We've had four printer-paper boxes packed with books in the storage room since we moved last summer. We've had the top shelf of the built-in unit stuffed with books to the point that nothing was remotely accessible: two and three deep and stacked three and four high, and shoved in at all angles. Ugh.
I was going to build some shelves to run the length of the wall at the end of the room, next to the couch. I even had my
inspiration photos on Pinterest. I had measurements. What I didn't have was a drawn out plan for assembly, the time, the space or yet the motivation to actually, you know, build them. The books languished in their boxes. But finding these shelves on the street was a fabulous tipping point: I may not have the motivation to dive into constructing shelves right now, but drive out to Ikea and pick up a couple more pieces to extend the scavenged set? Sure thing.

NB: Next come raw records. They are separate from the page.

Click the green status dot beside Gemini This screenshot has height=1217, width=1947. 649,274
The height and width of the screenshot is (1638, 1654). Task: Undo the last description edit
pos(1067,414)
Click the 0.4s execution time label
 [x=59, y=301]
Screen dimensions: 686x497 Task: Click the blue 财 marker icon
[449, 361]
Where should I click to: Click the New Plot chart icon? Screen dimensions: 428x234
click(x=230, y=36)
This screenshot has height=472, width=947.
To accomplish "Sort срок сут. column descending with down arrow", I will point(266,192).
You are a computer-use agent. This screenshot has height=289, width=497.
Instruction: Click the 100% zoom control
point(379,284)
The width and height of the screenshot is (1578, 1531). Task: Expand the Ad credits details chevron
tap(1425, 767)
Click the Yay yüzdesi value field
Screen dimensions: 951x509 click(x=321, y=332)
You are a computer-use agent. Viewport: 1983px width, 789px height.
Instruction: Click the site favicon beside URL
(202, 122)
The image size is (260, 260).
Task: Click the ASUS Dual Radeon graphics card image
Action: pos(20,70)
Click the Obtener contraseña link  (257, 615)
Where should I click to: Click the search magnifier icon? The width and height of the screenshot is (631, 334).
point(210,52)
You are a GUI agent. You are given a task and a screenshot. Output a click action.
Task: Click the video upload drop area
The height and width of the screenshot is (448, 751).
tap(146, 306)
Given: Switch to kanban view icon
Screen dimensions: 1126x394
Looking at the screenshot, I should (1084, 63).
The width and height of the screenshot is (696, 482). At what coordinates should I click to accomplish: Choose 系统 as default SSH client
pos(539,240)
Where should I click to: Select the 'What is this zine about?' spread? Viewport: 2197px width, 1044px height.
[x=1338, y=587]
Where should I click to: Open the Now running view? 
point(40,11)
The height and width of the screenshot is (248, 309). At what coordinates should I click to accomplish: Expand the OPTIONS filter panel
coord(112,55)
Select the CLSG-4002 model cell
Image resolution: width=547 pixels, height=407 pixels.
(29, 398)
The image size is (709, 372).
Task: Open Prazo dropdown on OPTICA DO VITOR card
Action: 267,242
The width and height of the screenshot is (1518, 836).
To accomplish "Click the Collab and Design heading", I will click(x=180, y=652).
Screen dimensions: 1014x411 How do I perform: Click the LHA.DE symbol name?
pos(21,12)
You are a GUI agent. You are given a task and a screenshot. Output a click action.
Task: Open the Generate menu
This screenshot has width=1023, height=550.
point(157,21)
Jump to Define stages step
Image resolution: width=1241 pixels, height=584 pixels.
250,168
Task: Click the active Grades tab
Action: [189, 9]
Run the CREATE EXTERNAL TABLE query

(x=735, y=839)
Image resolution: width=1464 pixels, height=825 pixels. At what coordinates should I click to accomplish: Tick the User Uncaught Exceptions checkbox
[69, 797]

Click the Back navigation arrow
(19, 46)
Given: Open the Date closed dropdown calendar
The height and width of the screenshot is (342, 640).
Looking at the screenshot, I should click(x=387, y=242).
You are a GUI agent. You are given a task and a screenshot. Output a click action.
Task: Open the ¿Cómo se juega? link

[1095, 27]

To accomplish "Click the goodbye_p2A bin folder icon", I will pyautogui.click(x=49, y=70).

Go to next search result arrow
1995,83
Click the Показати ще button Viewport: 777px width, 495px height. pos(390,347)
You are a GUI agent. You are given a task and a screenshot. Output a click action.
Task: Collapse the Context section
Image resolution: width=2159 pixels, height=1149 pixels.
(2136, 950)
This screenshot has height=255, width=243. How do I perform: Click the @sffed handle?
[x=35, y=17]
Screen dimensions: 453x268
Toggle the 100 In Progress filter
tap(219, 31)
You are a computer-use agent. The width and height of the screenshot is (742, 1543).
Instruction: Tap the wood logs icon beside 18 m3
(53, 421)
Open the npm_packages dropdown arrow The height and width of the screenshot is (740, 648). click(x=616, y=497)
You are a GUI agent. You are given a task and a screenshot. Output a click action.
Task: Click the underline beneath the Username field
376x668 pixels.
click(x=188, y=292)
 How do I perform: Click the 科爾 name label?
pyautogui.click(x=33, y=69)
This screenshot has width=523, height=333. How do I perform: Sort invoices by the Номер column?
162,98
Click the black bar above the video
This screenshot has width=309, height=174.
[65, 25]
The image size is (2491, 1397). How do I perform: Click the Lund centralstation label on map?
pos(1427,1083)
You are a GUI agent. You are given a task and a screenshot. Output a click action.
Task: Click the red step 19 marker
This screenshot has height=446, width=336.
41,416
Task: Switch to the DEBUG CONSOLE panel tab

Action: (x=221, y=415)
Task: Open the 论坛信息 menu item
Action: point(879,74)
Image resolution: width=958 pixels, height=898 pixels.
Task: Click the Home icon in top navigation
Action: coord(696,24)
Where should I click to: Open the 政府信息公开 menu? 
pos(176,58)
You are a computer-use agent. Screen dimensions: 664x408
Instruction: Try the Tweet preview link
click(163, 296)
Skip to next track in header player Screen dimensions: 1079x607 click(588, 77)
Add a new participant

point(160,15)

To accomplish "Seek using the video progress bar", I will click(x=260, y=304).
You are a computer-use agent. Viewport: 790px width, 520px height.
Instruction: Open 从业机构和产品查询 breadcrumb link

I love them. I don't care if they are rudimentary - actually, I quite like the simplistic look of them - I just so enjoy having access to every single one of my books again. We did a major purge of our library before the move (I'm regretting a few of our omissions now, though) so we don't have so many books that I feel overwhelmed by them. I threw them onto the shelves haphazardly yesterday, so today I got to organize them.
And yes, it really was terribly fun. Who's got two thumbs and is a total nerd? This momma.
I grouped them by topic. Originally, they were, from left to right, starting on the top shelf: poetry, lecture notes and personal writing; Waldorf, parenting and birth resources, feminist literature and a hodge-podge with Dante thrown in without reason; Classics (plays and epics) philosophy - arranged more or less chronologically, political science - again, more or less chronologically including our copy of The British North America Act (what, you don't have it?), with a photo book of babies and a photography reference manual to add an air of randomness;
middle shelf: novels, arranged by author and title; a shelf of all religious texts: general religious theory (Otto, Eliade, Paden, etc.), Christian theology, both medieval (Augustine, Aquinas) and modern (Niebuhr, Bonhoeffer, Barth, Frye), devotional materials (Chambers, Claiborne, Nederhood), bibles and concordances, followed by more practical commentary and history (Nishioka, Rutherford, Migliore, etc.) and then what texts I have from or relating to other faiths (Epic of Gilgamesh, The Bhagavad-Gita, Siddhartha, Darsan), and an old hymnal;
bottom shelf: (hidden beside the couch) the printer; knitting books and magazines and a random assortment of books, including some children's lit; photo albums, large picture books, old school notes, church reference materials (Book of Forms, woot-woot!) dictionaries and a Fowler's, a bunch of Nortons and our collective yearbooks.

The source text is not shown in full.